---------- Source data ----------

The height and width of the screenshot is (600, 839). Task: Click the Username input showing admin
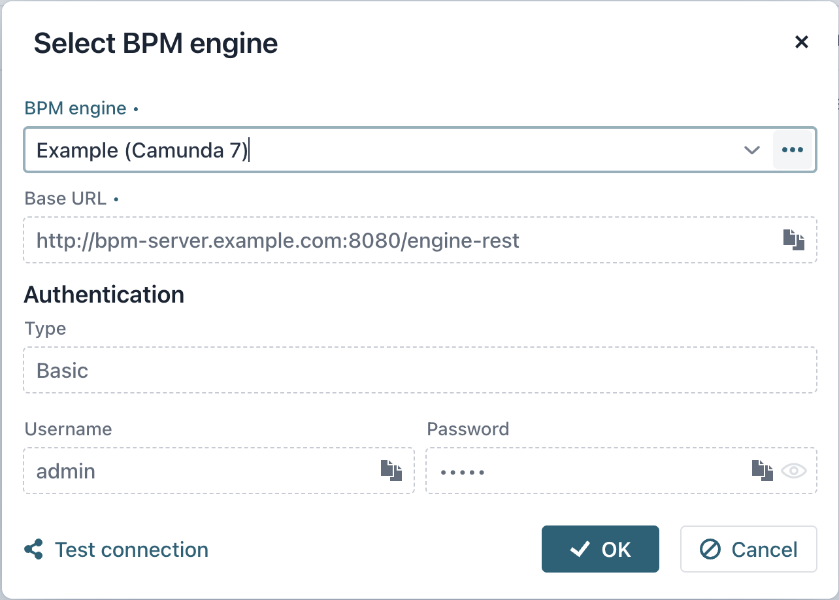coord(196,470)
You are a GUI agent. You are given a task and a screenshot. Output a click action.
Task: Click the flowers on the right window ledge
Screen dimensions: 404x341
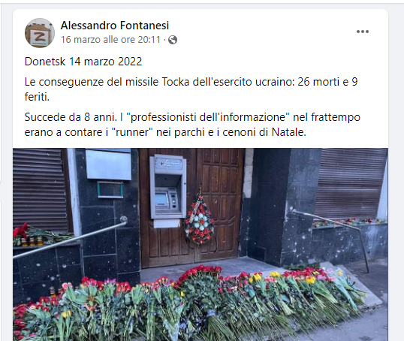click(348, 222)

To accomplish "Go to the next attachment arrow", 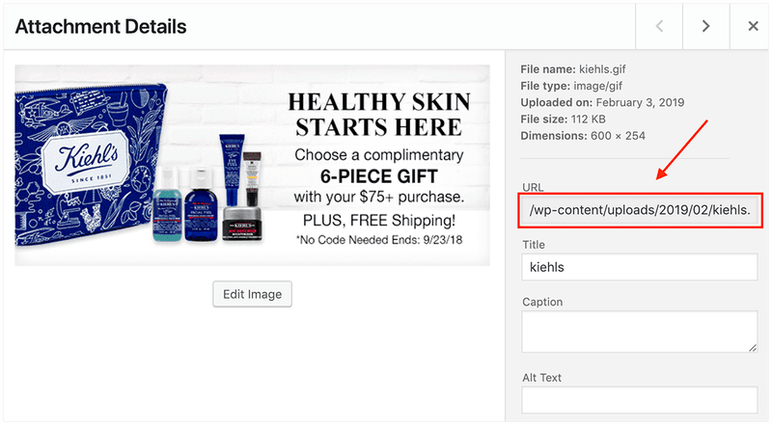I will [x=706, y=26].
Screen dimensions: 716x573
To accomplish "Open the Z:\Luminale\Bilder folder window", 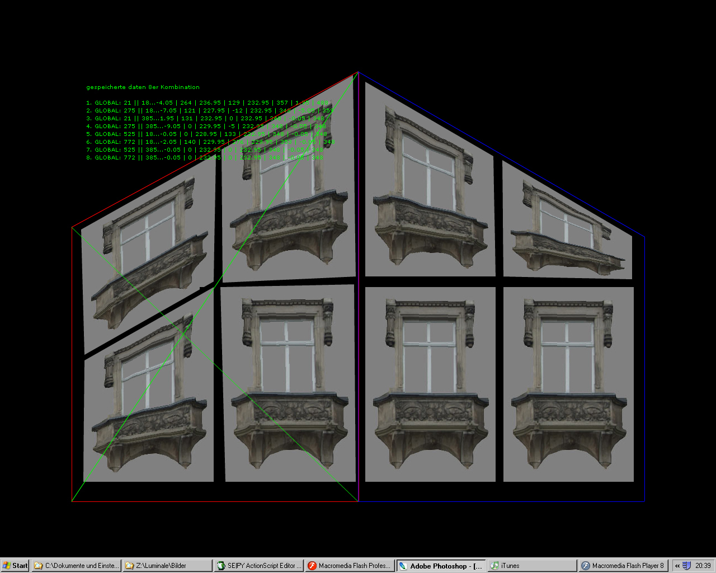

----------

> [Task details]:
The copy should hold exactly the lines from the line containing "Screen dimensions: 716x573" through the end of the data, both ends included, and no pictures.

> [Exercise output]:
Screen dimensions: 716x573
To accomplish "Open the Z:\Luminale\Bilder folder window", 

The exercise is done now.